Mitochondrial inheritance is different from the other genetic inheritance patterns in that it has nothing to do with the chromosomes of the father or the mother. Most of the cell DNA is in the nucleus, in the form of chromosomes or chromatin (depending on the level of DNA packing), but a small amount of DNA is inside the mitochondria (figure 1).
The mitochondria (singular: mitochondrion) are organelles inside the cell (figure 2). They carry on the oxidative metabolism of the nutrients and provide the cell with most of the energy that it needs. Due to their specialized function, defects in the mitochondria could produce severe diseases. The origin of a mitochondrial disease could originate from a mutation in the mitochondrial DNA, but could also originate from a mutation in the nuclear DNA since there are very few genes in the mitochondrial DNA and part of the proteins and enzymes of the mitochondria are encoded in nuclear genes, synthesized in the cytoplasm and then imported by the mitochondria.

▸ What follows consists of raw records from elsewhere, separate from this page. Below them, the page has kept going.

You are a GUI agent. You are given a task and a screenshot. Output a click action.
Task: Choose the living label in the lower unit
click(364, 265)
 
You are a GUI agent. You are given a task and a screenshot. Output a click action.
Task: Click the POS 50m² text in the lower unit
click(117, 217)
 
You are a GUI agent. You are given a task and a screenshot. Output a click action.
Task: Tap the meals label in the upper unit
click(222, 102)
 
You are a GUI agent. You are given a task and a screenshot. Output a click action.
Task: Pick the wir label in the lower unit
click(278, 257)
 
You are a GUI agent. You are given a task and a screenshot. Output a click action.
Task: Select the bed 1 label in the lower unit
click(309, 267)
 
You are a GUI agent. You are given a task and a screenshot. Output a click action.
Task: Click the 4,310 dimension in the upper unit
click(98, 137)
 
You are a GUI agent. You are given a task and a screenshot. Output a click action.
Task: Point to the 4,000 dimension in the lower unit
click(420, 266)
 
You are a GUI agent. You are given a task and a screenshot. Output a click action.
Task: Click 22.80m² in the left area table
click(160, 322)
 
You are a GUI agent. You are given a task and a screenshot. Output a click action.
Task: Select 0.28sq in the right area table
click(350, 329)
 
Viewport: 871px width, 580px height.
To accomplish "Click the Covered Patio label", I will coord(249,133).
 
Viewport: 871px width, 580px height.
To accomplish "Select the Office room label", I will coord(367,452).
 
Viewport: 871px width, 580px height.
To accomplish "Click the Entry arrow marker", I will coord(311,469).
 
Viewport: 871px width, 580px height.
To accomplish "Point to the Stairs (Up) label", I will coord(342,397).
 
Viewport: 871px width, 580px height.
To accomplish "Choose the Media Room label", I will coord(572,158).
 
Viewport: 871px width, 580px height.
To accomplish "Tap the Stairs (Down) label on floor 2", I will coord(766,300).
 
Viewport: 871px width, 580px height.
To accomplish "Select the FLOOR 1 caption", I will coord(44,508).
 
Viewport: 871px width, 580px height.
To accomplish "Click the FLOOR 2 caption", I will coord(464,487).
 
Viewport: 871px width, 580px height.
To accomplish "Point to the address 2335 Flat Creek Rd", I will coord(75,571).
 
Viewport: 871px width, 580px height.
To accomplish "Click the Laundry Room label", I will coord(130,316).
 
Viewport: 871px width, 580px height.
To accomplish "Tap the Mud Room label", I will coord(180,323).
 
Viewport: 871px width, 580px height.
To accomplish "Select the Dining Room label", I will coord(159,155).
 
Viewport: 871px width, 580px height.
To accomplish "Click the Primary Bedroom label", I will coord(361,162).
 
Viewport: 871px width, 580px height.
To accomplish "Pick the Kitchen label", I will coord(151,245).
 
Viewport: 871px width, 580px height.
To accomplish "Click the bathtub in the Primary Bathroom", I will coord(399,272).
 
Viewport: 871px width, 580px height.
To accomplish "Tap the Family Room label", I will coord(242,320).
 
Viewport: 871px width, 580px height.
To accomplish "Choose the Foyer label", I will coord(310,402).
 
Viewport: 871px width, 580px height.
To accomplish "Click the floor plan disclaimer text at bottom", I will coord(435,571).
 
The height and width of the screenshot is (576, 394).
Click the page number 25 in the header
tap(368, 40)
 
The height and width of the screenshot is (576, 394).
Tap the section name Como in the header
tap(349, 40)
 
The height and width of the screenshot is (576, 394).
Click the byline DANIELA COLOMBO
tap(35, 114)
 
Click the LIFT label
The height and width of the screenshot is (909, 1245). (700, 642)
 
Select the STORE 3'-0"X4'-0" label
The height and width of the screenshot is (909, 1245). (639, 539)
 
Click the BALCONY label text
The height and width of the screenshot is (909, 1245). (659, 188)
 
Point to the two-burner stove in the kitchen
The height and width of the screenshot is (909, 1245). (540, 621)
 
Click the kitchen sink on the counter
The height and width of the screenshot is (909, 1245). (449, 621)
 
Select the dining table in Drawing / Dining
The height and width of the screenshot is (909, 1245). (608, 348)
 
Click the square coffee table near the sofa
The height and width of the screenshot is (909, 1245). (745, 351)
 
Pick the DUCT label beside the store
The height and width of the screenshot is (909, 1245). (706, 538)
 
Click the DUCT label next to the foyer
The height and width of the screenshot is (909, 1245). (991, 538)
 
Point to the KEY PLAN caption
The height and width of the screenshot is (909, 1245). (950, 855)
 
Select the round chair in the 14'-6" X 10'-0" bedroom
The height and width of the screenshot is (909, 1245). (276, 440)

When the mitochondrial disease is due to a mutation in a nuclear gene, it will be transmitted according to the other genetic inheritance patterns. However, if the mutation is in the mitochondrial DNA, it will be transmitted with a specific pattern that it is very simple: the mitochondria, and their DNA, are only inherited from the mother. So all the children of a normal (gray color in the figures) father and an affected (orange color in the figures) mother will be affected (figure 3), while none of the children of an affected father and a normal mother will be affected (figure 4).